BANGKOK: Maintaining work-life balance, limited career advancement opportunities, lack of female colleagues and lack of access to training, are some of the challenges faced by women in the cooling sector.
These were some of the take aways from the first “women in cooling forum” organised by the UNEP OzonAction at this week’s forty-fourth meeting of the Open-ended Working Group (OEWG) of the Parties to the Montreal Protocol.
The forum initiated a discussion about the context of women in cooling worldwide including the challenges they face in their careers, previewed an important global survey on this subject, and presented a new global initiative to support opportunities for women, more engagement and visibility within the cooling sector.
The side event was part of a broader discussion that UNEP OzonAction is having both internally and with its partners on how to further incorporate gender mainstreaming into the work of the Montreal Protocol. The meeting was well attended by 93 participants, 55 of whom were female.
The quality of the workforce, including its skill level and technical capacity, is essential for introducing new environmentally-friendly technologies that enable national compliance with the Montreal Protocol. However, as is known, women are largely underrepresented in this field and have the potential to contribute significantly to the success of the RACHP sector, including environmental protection.

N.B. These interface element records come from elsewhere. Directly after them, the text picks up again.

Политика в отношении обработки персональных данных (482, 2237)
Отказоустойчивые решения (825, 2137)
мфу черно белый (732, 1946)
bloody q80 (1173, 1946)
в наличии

Jim Curlin, UNEP OzonAction head of branch, gave a short overview of how OzonAction is including gender considerations in its own work and the specific services it is developing with its various partners. Participants heard about the context and the challenges that women in the field are facing from Dr Ina Columbo, deputy director-general of the International Institute of Refrigeration (IIR). She presented the preliminary results of the first Global Survey of Women in RACHP, which are based on inputs received from 810 women worldwide.
Steve Gill, founder of the World Refrigeration Day, presented solutions and opportunities to advance women’s engagement in the cooling sector that will be offered through the newly-established International Network of Women in Cooling (INWIC).
These presentations were followed by a panel session of national ozone officers from different regions. Those involved included Bitul Zulhasni (Indonesia), Yvette Boko (Benin), Roselyn Bue (Vanuatu), Dr Marissa Gowrie (Trinidad & Tobago) and Amalia Nangolo (Namibia), who provided their views on both challenges and opportunities to women in the RACHP field in their countries.
The ensuing exchanges revealed that the main challenges that women in this sector are facing are maintaining work-life balance, limited career advancement opportunities, stereotypes about women working in the field both from company owners and from the customers, lack of female colleagues and lack of access to training. Some of the opportunities were identified (many of which will be offered through INWIC) including networking, exchange of information and capacity building for women RACHP professionals, both through mentorship and internship platforms.